OBJECTIVES:
To comprehensively classify interventions performed by pediatric critical care clinical pharmacists and quantify cost avoidance (CA) generated through their accepted interventions.
DESIGN:
A multicenter, prospective, observational study performed between August 2018 and January 2019.
SETTING:
Academic and community hospitals in the United States with pediatric critical care units.
SUBJECTS:
Pediatric clinical pharmacists.
INTERVENTIONS:
Pharmacist recommendations were classified into one of 38 total intervention categories associated with CA.

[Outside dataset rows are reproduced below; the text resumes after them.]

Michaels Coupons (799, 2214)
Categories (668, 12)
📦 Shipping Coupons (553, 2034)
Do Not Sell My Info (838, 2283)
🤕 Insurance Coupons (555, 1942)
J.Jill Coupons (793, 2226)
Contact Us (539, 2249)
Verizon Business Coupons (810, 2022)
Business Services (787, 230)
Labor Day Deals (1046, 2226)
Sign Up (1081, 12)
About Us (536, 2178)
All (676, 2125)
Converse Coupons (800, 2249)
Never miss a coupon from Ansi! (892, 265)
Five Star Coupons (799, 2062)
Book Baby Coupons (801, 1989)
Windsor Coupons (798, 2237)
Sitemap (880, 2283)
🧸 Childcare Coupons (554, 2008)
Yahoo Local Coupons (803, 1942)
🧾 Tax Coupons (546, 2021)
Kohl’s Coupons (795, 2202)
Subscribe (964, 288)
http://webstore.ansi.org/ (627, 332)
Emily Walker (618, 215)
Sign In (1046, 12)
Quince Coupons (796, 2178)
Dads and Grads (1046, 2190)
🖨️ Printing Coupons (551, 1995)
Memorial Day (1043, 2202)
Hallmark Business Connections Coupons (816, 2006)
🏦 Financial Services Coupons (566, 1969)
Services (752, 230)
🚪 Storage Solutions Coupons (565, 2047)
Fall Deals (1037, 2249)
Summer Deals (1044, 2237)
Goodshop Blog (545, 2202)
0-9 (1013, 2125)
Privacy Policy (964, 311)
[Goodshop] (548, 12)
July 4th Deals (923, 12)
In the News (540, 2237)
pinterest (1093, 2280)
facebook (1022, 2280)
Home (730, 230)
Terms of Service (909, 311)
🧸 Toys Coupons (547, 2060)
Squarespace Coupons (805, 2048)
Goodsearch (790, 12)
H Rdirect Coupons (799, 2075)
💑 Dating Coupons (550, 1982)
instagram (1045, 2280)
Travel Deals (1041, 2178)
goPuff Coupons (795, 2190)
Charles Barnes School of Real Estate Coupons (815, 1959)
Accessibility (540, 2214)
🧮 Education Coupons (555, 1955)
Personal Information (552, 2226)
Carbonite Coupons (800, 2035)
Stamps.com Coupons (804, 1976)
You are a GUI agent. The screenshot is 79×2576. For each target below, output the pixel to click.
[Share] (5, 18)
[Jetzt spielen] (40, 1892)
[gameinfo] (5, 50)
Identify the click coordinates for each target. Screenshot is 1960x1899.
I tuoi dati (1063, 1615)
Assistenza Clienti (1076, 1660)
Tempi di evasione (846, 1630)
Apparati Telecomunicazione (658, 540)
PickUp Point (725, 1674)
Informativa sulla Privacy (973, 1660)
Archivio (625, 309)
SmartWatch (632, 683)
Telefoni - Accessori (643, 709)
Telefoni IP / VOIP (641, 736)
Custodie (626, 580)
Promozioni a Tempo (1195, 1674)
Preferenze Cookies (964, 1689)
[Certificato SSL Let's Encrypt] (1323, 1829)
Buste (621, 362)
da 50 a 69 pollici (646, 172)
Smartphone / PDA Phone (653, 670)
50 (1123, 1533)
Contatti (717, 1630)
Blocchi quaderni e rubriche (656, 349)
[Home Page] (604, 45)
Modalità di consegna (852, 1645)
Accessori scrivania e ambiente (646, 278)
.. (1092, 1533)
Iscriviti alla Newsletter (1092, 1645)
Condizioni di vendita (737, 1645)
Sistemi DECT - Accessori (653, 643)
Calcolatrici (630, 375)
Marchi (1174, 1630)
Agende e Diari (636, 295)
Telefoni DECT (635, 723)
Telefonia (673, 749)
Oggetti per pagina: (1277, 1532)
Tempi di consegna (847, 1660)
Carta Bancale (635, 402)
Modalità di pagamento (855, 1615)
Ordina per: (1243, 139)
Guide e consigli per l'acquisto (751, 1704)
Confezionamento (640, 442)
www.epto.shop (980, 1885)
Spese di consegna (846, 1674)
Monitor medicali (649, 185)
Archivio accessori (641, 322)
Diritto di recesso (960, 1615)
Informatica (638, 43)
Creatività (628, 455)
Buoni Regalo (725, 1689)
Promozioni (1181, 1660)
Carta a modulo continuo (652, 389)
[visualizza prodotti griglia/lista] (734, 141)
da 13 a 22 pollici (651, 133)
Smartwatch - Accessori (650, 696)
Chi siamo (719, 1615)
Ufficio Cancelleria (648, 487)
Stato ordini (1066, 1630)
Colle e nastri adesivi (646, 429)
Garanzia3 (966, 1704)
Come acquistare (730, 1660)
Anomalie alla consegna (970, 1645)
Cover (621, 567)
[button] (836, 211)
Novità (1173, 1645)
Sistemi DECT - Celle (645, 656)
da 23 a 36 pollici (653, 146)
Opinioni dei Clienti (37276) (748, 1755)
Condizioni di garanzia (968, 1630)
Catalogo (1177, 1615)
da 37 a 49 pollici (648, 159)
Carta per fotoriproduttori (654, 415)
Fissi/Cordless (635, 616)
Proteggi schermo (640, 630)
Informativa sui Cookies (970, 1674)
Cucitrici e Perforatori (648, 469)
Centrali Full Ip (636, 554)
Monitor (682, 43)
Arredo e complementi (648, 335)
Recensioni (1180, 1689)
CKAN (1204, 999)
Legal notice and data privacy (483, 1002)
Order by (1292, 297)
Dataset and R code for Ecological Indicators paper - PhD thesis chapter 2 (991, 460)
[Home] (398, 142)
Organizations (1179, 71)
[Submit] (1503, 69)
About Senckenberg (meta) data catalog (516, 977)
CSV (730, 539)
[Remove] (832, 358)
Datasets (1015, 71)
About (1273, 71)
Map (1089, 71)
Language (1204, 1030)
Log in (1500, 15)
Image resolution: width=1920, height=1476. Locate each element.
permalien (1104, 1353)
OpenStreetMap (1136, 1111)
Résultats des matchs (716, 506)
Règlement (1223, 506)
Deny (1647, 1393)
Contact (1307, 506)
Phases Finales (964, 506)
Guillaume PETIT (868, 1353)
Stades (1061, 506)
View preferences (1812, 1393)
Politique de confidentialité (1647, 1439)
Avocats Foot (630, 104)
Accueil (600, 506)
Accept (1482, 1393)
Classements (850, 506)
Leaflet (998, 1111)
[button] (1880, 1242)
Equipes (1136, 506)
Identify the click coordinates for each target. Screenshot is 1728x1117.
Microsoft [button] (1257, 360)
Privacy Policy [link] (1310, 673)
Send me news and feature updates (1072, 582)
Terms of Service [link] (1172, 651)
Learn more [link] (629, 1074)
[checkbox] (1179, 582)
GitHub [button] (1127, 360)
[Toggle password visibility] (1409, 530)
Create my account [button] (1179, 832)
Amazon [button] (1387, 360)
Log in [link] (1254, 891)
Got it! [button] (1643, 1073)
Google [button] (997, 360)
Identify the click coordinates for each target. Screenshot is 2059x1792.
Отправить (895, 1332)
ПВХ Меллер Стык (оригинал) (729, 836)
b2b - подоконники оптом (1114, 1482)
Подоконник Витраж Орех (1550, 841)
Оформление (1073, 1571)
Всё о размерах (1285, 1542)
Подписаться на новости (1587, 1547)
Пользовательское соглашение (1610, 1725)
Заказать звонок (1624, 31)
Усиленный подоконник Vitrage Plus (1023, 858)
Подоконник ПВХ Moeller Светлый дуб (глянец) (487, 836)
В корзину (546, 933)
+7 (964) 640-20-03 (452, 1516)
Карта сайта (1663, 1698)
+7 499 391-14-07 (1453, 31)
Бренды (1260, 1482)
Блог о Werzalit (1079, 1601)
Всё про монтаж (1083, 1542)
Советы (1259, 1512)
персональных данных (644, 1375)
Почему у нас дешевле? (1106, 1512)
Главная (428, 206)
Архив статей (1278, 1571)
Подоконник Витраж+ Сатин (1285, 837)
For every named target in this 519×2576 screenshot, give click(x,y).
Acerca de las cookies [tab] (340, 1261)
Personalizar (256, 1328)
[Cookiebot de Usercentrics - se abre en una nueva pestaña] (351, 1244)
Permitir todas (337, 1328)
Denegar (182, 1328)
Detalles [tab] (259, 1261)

MEASUREMENTS AND MAIN RESULTS:
Nineteen pediatric pharmacists at five centers documented 1,458 accepted interventions during 112 shifts on 861 critically ill pediatric patients. This calculated to an associated CA of $450,590. The accepted interventions and associated CA in the six established categories included as follows: adverse drug event prevention (155 interventions, $118,901 CA), resource utilization (267 interventions; $59,020), individualization of patient care (898 interventions, $217,949 CA), prophylaxis (8 interventions, $453 CA), hands-on care (30 interventions, $35,509 CA), and administrative/supportive tasks (108 interventions, $18,758 CA). The average associated CA was $309 per accepted intervention, $523 per patient day, and $4,023.13 per pediatric clinical pharmacist shift. The calculated potential annualized CA of accepted interventions from a pediatric pharmacist was $965,550, resulting in a potential monetary-associated CA-to-pharmacist salary ratio between $1.5:1 and $5.2:1.
CONCLUSIONS:
There is potential for significant avoidance of healthcare costs when pediatric pharmacists are involved in the care of critically and emergently ill pediatric patients, with a monetary potential CA-to-pediatric pharmacist salary ratio to be between $1.5:1 and $5.2:1.